• WORK REQUEST: Each record below should be reproduced as it is written, with pictures left out entirely.
Top of INFORMATION PROVIDED
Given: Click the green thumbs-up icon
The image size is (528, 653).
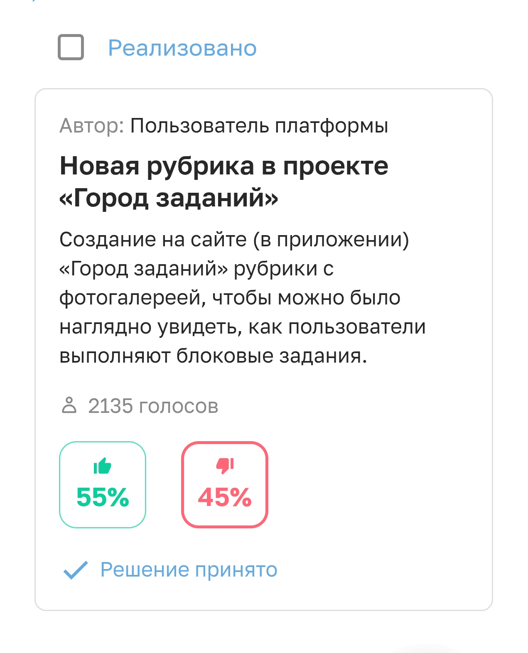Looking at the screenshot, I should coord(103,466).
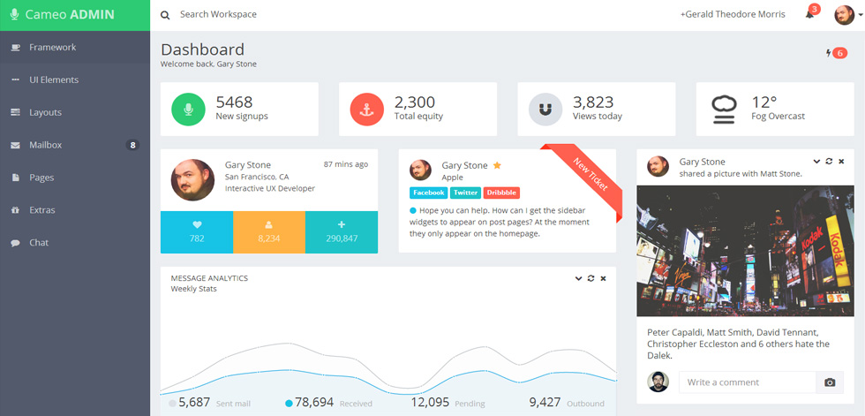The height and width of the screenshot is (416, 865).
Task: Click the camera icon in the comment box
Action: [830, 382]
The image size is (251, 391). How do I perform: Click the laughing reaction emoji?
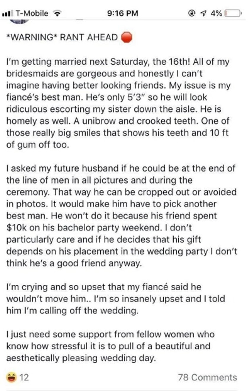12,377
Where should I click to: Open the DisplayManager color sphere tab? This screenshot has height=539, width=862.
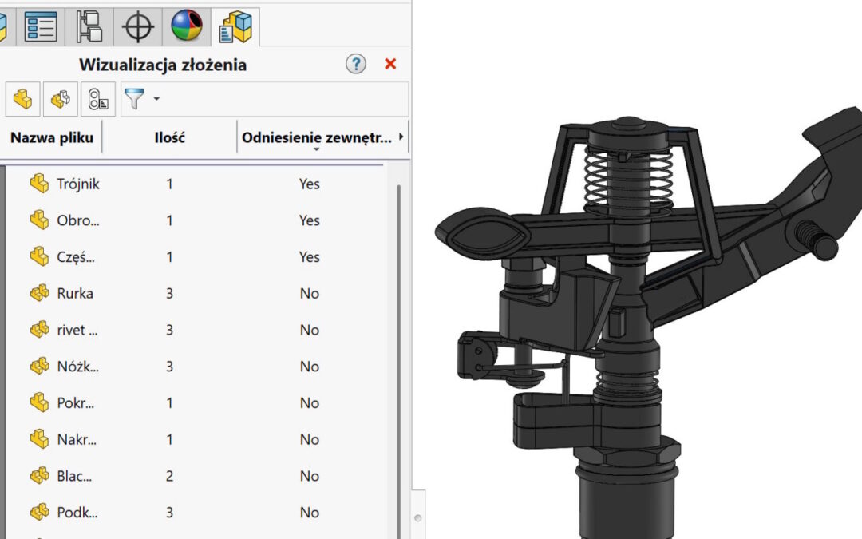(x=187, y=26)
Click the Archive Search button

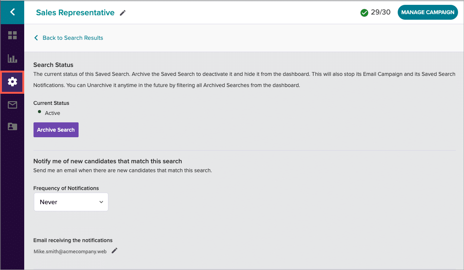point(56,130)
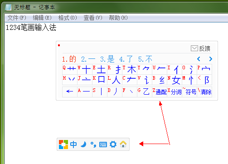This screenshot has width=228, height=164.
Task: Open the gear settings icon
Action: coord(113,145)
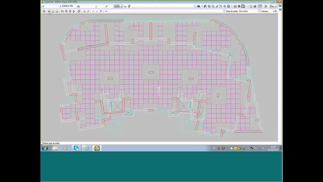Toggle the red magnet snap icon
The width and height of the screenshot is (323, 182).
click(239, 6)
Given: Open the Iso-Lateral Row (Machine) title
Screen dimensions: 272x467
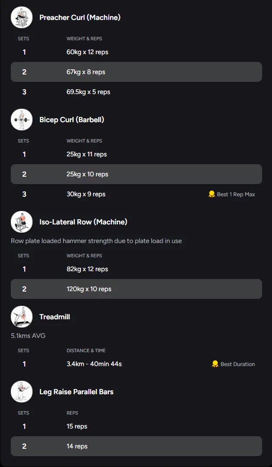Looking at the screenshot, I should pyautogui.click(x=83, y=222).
Bottom of INFORMATION PROVIDED
• TASK RESPONSE:
Given: Click the green thumbs-up icon
The image size is (528, 653).
Looking at the screenshot, I should coord(103,466).
The height and width of the screenshot is (416, 865).
Task: Click the camera icon in the comment box
Action: [830, 382]
The image size is (251, 391). How do I perform: Click the laughing reaction emoji?
12,377
Where should I click to: Open the DisplayManager color sphere tab? This screenshot has height=539, width=862.
(x=187, y=26)
Click the Archive Search button

point(56,130)
This screenshot has width=228, height=164.
Task: Open the gear settings icon
Action: coord(113,145)
Toggle the red magnet snap icon
The width and height of the screenshot is (323, 182).
click(239, 6)
Given: Open the Iso-Lateral Row (Machine) title
Screen dimensions: 272x467
Looking at the screenshot, I should pyautogui.click(x=83, y=222).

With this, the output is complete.